Nel 2013, mentre continuava la mattanza nei riguardi delle donne, arrivò la legge contro il femminicidio: una legge che intende l’uccisione di una donna da parte di un uomo come omicidio, tout court, alla stregua di qualsiasi altra uccisione. Insomma, fu azzerato quel sostanziale mutamento della mentalità – nella considerazione del problema – auspicato da Bottari e da tutto il movimento femminile e femminista, nonostante ancor oggi, il nodo sembra essere proprio quello.

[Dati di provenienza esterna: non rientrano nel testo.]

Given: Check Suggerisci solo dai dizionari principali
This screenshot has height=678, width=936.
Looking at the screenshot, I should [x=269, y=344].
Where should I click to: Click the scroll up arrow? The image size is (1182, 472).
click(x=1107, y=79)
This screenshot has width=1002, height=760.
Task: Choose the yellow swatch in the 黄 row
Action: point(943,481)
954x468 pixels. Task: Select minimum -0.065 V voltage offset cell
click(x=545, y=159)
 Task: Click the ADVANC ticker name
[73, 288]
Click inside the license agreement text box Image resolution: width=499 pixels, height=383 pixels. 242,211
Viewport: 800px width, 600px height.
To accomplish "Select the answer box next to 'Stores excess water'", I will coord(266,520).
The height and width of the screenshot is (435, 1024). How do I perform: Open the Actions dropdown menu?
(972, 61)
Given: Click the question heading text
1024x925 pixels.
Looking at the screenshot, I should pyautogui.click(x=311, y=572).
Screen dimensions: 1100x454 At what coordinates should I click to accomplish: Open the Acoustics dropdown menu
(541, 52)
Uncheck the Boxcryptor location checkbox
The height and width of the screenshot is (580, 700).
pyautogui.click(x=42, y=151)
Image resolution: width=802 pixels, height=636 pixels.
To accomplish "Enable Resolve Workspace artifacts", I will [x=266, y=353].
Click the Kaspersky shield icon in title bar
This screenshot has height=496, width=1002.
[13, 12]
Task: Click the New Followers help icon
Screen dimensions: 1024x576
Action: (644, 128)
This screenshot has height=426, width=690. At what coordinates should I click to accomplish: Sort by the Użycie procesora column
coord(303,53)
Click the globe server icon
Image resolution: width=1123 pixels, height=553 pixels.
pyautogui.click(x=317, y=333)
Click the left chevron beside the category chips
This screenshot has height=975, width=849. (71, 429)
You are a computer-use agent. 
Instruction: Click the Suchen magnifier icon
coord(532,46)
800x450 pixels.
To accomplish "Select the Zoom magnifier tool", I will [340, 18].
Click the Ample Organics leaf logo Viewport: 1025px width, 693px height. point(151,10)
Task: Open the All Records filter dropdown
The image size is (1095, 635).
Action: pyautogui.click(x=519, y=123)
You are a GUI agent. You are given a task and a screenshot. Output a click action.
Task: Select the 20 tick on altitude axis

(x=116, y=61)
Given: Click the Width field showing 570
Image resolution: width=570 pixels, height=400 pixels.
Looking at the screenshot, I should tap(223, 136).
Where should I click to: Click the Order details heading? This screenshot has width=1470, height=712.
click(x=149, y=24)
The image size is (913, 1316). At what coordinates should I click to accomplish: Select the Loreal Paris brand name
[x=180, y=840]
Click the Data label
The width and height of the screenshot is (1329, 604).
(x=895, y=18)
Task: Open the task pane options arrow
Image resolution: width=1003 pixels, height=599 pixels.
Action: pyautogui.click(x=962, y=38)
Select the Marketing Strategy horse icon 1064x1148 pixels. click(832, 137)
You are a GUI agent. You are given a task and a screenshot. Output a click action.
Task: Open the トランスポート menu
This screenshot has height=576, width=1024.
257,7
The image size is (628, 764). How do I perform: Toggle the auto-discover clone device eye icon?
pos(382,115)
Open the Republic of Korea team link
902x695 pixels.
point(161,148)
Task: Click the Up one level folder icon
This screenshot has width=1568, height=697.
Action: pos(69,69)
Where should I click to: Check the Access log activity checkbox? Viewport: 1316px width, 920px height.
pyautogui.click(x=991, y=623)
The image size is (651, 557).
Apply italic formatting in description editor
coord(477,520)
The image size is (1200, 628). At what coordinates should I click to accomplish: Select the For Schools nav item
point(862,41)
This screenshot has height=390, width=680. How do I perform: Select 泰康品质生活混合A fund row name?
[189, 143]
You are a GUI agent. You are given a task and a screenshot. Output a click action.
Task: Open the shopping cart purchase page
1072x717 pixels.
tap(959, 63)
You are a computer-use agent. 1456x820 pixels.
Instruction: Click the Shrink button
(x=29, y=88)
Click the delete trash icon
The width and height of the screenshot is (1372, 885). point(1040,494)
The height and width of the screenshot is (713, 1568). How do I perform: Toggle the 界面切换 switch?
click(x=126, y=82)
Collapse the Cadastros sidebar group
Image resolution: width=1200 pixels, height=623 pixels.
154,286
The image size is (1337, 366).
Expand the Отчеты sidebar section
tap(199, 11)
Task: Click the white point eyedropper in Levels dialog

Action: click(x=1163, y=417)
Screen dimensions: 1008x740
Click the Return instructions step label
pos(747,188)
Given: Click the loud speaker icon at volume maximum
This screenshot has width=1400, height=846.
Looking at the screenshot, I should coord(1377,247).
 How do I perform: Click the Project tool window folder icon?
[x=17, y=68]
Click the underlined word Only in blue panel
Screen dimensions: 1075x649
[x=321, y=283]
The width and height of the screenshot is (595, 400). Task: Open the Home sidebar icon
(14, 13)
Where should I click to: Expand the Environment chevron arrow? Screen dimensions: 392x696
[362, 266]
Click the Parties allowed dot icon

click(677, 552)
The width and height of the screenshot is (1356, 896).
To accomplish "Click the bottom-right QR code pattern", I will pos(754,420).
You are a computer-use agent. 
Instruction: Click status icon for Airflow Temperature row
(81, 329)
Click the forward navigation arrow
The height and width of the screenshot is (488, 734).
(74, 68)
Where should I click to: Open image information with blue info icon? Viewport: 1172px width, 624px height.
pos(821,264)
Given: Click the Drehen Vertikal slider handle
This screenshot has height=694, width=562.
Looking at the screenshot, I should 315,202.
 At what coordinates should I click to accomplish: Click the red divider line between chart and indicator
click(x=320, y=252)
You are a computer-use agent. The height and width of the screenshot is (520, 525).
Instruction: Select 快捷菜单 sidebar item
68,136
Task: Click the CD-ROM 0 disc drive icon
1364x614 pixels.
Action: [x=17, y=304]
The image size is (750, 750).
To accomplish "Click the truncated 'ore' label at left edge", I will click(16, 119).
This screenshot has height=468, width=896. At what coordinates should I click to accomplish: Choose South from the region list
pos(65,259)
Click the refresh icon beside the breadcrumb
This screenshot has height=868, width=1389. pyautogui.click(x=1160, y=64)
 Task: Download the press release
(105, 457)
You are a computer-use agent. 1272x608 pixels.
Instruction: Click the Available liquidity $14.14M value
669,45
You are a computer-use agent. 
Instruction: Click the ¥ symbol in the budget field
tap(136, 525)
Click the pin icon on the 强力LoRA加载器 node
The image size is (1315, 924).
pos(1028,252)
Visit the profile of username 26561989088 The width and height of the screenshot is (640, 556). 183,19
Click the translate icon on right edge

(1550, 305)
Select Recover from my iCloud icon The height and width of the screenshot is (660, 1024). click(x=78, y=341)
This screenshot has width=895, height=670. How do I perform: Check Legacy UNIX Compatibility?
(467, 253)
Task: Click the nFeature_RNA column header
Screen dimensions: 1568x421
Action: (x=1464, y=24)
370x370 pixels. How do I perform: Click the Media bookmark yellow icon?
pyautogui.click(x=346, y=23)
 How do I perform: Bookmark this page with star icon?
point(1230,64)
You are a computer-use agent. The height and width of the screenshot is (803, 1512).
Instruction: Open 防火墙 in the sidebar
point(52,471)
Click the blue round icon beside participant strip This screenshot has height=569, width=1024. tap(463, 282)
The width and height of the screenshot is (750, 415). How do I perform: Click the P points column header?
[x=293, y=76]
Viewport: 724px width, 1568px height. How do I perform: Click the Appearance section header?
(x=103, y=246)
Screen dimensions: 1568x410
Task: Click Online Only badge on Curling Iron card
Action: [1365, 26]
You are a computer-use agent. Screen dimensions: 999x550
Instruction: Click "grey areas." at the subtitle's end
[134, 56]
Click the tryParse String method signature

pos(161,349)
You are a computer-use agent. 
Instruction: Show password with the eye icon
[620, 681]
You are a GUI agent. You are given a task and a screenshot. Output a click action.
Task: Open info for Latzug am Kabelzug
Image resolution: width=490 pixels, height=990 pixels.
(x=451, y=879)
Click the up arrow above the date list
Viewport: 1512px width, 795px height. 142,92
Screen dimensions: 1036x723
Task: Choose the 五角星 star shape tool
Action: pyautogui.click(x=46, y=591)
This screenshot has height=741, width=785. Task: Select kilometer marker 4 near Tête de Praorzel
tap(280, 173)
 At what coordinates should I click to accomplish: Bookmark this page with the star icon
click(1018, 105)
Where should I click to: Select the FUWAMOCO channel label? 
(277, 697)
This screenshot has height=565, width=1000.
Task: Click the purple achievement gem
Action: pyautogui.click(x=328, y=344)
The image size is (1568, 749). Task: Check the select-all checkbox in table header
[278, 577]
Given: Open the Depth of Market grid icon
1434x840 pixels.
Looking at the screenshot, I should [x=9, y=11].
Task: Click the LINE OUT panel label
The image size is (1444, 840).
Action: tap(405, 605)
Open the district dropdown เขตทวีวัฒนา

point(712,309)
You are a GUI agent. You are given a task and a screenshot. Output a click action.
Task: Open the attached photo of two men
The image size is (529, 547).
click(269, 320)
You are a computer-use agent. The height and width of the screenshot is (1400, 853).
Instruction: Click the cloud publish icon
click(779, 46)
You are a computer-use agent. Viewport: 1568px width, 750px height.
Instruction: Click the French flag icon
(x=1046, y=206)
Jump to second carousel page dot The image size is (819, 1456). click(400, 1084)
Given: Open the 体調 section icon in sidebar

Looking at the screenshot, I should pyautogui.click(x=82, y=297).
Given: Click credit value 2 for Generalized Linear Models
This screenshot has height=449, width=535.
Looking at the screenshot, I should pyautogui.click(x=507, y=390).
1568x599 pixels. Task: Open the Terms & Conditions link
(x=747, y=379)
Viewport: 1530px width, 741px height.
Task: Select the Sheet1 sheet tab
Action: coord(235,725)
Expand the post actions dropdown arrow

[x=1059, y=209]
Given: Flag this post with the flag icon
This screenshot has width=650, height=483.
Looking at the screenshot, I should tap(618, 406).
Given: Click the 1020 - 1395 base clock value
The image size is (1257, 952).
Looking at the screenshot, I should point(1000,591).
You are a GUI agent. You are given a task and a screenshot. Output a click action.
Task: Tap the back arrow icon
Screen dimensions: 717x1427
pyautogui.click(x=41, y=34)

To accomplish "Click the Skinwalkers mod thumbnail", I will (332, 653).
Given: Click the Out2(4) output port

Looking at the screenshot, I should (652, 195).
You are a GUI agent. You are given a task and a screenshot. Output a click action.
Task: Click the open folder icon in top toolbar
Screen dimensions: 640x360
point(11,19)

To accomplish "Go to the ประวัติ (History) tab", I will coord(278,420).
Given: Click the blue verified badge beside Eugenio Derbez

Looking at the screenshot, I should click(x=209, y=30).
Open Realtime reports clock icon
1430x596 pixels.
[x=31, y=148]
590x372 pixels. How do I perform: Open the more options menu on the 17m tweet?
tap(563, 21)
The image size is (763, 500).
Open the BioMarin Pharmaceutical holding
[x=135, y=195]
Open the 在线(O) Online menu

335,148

Successivamente, nel 2019, nel 2021, e nel 2023 (disegno di legge) il legislatore è intervenuto nuovamente sulla questione, introducendo la procedura d’urgenza e inasprendo l’aspetto penale. Adesso il ministro della pubblica istruzione, sull’onda dell’enorme sdegno pubblico seguito ai fatti di Palermo, sta progettando interventi nelle scuole. Bene. Non è chiaro ancora cosa sarà fatto per costruire tasselli significativi a favore della necessaria consapevolezza culturale del problema. Sicuramente, occorre incidere in modo critico sulla mentalità con interventi mirati e adeguatamente progettati e attuati. Peraltro, non dimentichiamo che la scuola non è l’unica agenzia formativa: la famiglia rimane decisivo baluardo nell’educazione dei giovani, quando veicoli i valori del rispetto interpersonale, del dialogo, dell’empatia.